Cette révélation a suscité des accusations selon lesquelles EigenLayer compromettait sa position de « trusted neutral », utilisant son influence pour récompenser les projets offrant des tokens à ses employés.
Eigen Labs a répondu en interdisant aux projets de l’écosystème d’airdropper des tokens à ses employés et en imposant des périodes de blocage. Mais sa réputation était déjà entachée.
Malgré ces controverses, EigenLayer reste au centre de l’évolution d’Ethereum. Le protocole a établi des partenariats avec des acteurs majeurs comme Google Cloud et Coinbase, ce dernier agissant comme opérateur de nœuds.
La vision de Kannan va bien au-delà du restaking. « La crypto est notre autoroute de coordination ultra-rapide », dit-il. « La blockchain est un moteur d’engagement. Elle vous permet de prendre et de tenir des engagements. »
Il réfléchit en termes de quantité, de diversité et de vérifiabilité. Combien d’engagements les humains peuvent-ils prendre et tenir ? Quelle peut être la diversité de ces engagements ? Avec quelle facilité pouvons-nous les vérifier ?
« C’est un projet fou, sur un siècle », dit Kannan. « Il va upgrader l’espèce humaine. »
Le protocole a lancé EigenDA, un système de disponibilité des données conçu pour gérer tout le débit total des blockchains. L’équipe a introduit des mécanismes de gouvernance subjectifs pour résoudre les différends qui ne peuvent être vérifiés uniquement on-chain.

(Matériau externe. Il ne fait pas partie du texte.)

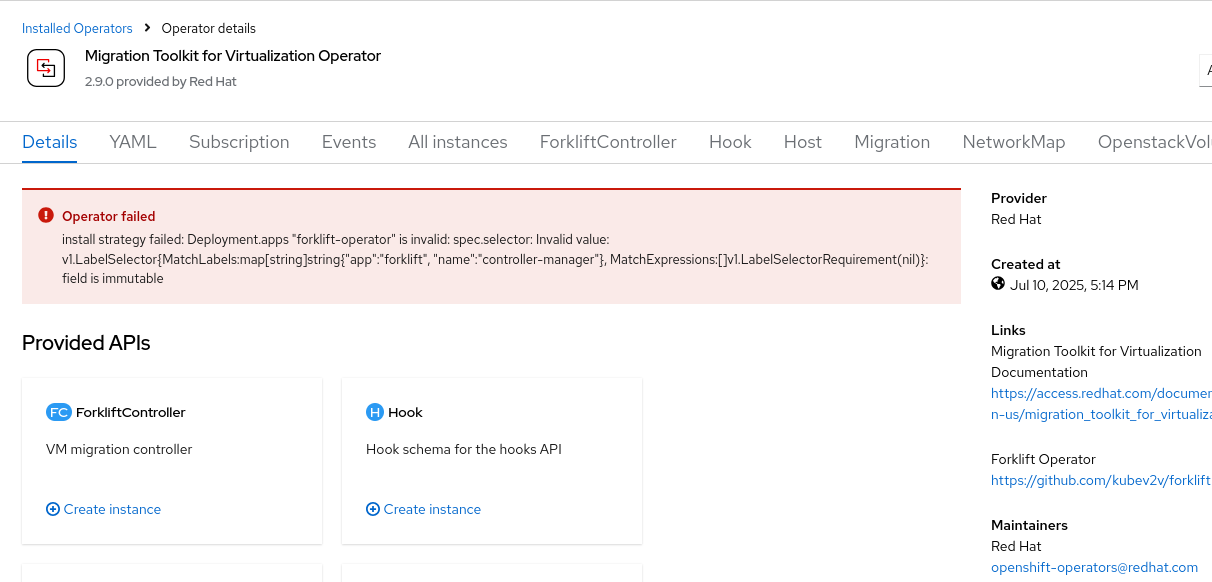Click plus icon under Hook card
This screenshot has width=1212, height=582.
(373, 509)
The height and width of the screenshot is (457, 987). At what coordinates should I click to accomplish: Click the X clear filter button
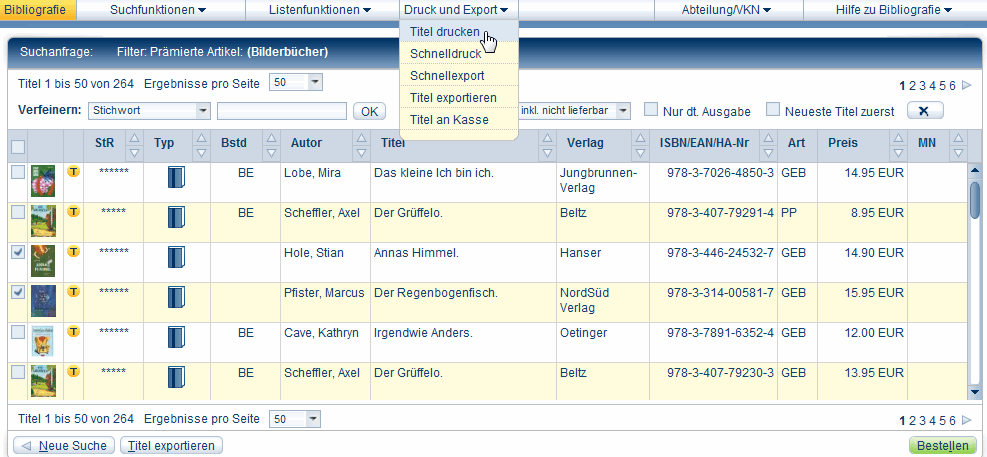[x=924, y=111]

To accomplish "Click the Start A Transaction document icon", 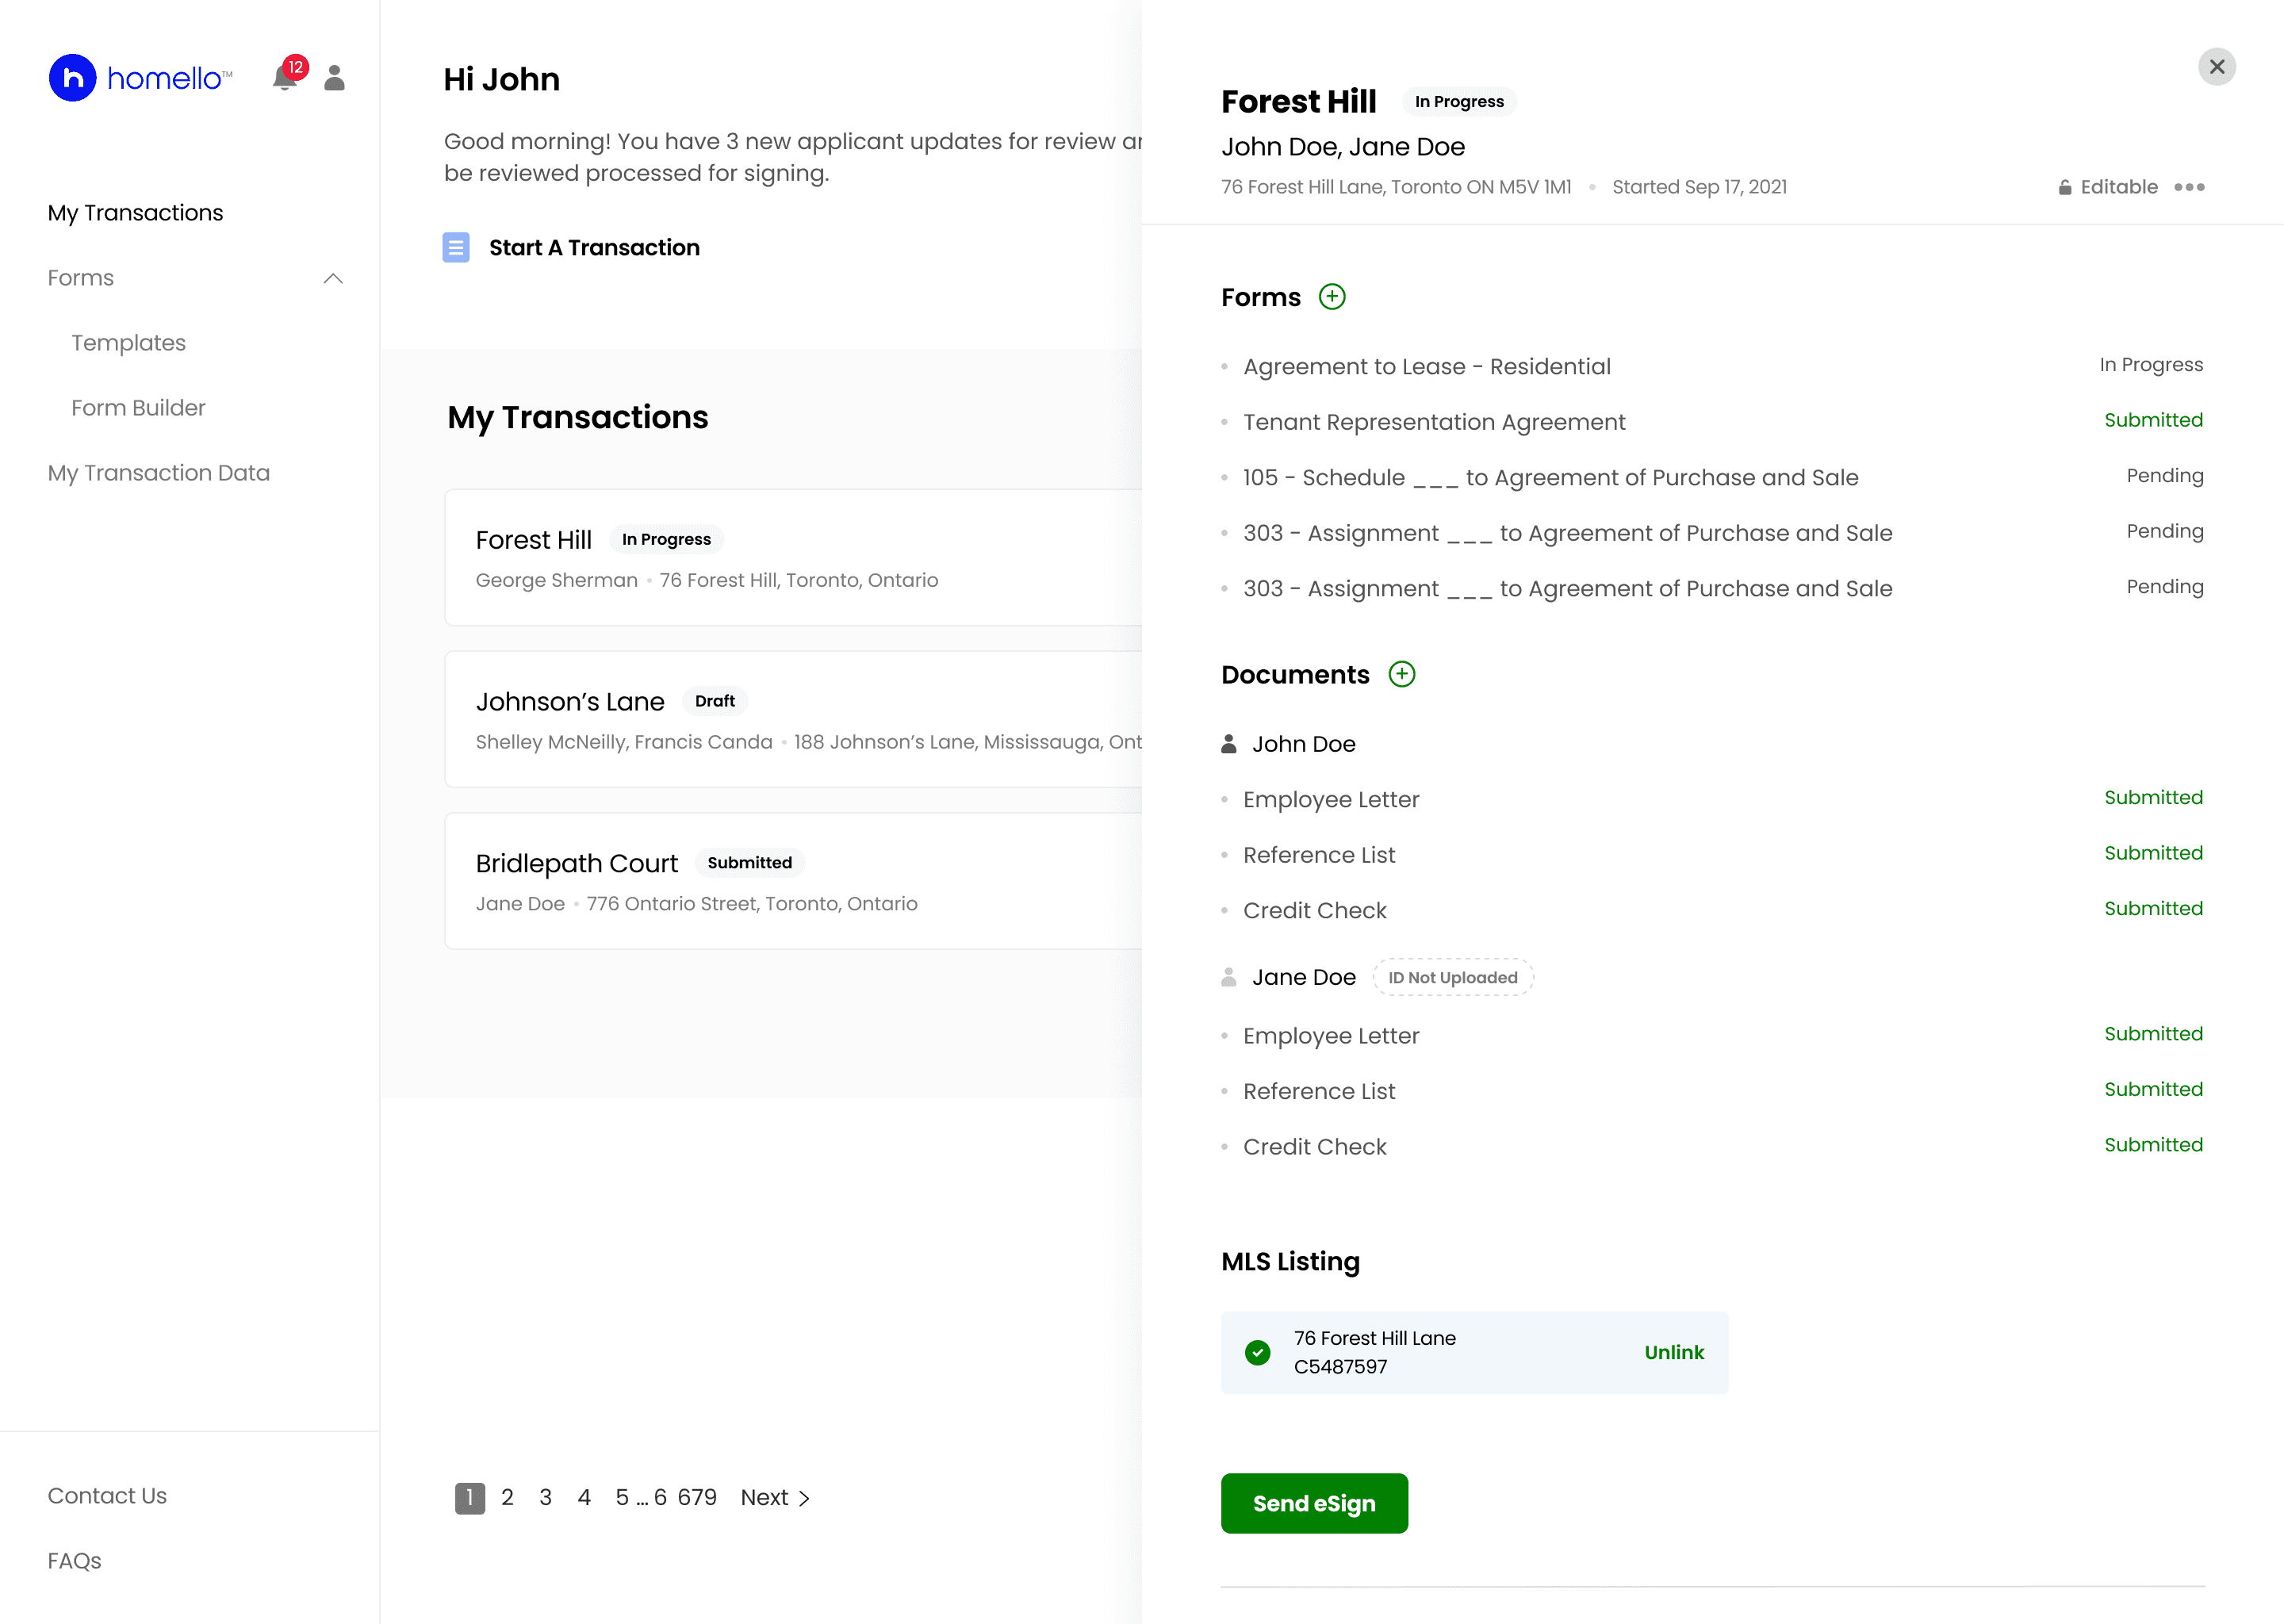I will tap(456, 247).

Mais Kannan admet que le travail est loin d’être terminé. « À moins que vous ne puissiez exécuter l’éducation, la santé on-chain, le travail n’est pas terminé. Nous sommes encore loin du but. »
Sa méthode de construction combine une vision top-down avec une exécution bottom-up. Vous devez savoir où se trouve la montagne cible. Mais vous devez aussi trouver la pente qui mène de là où vous êtes aujourd’hui jusqu’à elle.
« Si vous ne pouvez rien faire aujourd’hui avec votre vision à long terme, alors elle ne sert à rien », explique-t-il.
Le cloud vérifiable est la prochaine frontière pour EigenLayer. Les services cloud traditionnels exigent de faire confiance à Amazon, Google ou Microsoft. La version de Kannan permet à n’importe qui d’exploiter des services cloud — stockage, calcul, inférence IA — et de prouver cryptographiquement qu’ils sont correctement exécutés. Les validateurs misent sur leur honnêteté. Les acteurs malveillants perdront leur mise.
Kannan, dans la quarantaine, conserve un poste de professeur affilié à l’Université de Washington tout en dirigeant Eigen Labs. Il publie toujours des recherches, réfléchissant toujours en termes de théorie de l’information et de systèmes distribués.
Mais il n’est plus le chercheur incapable de répondre à la question des 30 ans du California Institute of Technology. Il y a maintenant répondu trois fois — génomique, blockchain, moteur de coordination. Chaque réponse s’appuie sur les leçons tirées de la tentative précédente.
Le buffle a été déplacé. La voiture a démarré. Le bâtiment commence aussi à bouger. S’il pourra finalement déplacer la Terre reste à voir. Mais Kannan a compris une chose que beaucoup d’universitaires n’apprennent jamais : le chemin vers la résolution de grands problèmes commence par la résolution de petits problèmes et l’accumulation de jetons pour s’attaquer à des défis plus grands.
Voilà l’histoire du fondateur d’EigenLayer.